[Recorded data]
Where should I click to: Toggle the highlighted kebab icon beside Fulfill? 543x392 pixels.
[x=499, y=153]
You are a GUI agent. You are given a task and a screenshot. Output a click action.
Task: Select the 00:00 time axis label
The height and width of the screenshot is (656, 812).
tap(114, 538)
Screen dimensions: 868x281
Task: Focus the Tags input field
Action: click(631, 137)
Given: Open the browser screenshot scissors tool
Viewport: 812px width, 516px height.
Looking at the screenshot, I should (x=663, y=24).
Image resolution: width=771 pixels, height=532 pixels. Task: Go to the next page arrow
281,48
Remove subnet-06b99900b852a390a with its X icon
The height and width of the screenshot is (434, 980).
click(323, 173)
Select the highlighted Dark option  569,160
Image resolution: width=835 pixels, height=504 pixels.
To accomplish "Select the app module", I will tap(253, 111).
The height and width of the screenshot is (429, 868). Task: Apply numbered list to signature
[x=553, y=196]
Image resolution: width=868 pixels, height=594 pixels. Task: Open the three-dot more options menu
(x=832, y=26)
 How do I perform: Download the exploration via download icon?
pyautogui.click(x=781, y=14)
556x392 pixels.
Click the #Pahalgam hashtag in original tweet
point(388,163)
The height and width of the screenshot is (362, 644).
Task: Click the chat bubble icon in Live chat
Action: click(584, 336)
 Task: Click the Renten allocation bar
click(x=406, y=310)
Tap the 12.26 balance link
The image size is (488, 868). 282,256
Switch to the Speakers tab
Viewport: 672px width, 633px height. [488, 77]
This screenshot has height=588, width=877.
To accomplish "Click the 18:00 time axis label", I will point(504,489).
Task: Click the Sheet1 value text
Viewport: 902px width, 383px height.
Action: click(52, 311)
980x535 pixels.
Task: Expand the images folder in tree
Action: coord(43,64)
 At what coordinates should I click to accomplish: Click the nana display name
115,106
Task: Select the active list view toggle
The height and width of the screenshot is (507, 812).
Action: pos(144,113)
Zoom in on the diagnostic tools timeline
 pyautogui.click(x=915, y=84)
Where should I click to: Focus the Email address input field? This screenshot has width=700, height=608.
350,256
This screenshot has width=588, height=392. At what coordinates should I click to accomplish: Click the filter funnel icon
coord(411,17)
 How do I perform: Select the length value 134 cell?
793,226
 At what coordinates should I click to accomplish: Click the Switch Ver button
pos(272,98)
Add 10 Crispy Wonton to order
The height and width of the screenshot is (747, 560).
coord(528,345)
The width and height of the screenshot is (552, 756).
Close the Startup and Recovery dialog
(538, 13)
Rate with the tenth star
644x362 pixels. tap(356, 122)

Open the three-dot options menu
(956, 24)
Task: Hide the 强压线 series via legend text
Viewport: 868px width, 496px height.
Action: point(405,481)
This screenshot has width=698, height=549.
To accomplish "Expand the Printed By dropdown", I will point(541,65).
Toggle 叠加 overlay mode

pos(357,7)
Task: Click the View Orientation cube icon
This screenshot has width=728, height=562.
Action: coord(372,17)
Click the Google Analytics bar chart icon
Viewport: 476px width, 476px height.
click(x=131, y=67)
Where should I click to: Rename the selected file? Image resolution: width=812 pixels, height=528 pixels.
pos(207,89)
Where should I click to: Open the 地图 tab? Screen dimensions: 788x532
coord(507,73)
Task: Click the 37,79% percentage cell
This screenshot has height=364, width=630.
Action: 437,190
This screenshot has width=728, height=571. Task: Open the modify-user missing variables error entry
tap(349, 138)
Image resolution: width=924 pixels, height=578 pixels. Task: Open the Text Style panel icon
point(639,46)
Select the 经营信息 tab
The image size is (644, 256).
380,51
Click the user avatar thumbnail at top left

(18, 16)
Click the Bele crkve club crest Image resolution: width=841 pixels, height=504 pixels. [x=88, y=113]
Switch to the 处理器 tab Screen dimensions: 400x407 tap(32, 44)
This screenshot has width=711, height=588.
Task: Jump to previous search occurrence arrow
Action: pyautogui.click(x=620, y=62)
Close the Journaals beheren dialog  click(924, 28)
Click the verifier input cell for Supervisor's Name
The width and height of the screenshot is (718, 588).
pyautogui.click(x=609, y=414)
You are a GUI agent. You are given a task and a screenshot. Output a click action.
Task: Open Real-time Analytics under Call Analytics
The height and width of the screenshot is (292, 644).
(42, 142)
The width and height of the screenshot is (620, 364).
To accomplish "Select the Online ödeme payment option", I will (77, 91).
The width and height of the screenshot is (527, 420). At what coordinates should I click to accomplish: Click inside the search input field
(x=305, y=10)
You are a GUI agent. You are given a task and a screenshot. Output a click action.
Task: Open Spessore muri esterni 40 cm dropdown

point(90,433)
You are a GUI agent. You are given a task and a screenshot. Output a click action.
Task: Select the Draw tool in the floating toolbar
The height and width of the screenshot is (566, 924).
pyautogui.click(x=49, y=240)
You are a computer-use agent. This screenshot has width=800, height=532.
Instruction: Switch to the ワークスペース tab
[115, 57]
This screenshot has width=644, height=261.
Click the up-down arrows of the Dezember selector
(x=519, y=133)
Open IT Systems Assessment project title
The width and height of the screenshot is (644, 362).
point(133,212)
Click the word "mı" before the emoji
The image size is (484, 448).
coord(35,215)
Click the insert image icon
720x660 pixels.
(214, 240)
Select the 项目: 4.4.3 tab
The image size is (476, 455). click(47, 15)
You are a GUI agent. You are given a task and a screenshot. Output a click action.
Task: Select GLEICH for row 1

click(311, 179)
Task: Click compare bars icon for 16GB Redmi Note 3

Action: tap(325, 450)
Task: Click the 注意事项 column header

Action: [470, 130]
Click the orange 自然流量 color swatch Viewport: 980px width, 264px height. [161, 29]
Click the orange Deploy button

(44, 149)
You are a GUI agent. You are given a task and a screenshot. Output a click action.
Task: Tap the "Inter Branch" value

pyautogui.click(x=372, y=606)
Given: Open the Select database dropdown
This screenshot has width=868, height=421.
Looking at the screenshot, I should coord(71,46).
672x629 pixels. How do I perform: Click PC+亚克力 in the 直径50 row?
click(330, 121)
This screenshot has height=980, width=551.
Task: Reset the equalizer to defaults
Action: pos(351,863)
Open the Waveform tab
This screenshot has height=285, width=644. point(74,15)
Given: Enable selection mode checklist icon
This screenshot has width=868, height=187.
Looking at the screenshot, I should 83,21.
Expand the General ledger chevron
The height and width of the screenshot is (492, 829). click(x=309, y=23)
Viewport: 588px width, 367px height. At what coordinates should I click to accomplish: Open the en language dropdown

• **Assignment**
Return exactly, and only, the lines above starting at the line that contains "Switch to the Speakers tab" and ending at the line that contains "Task: Click the Sheet1 value text".

• **Solution to this problem**
Switch to the Speakers tab
Viewport: 672px width, 633px height. [488, 77]
This screenshot has height=588, width=877.
To accomplish "Click the 18:00 time axis label", I will point(504,489).
Task: Click the Sheet1 value text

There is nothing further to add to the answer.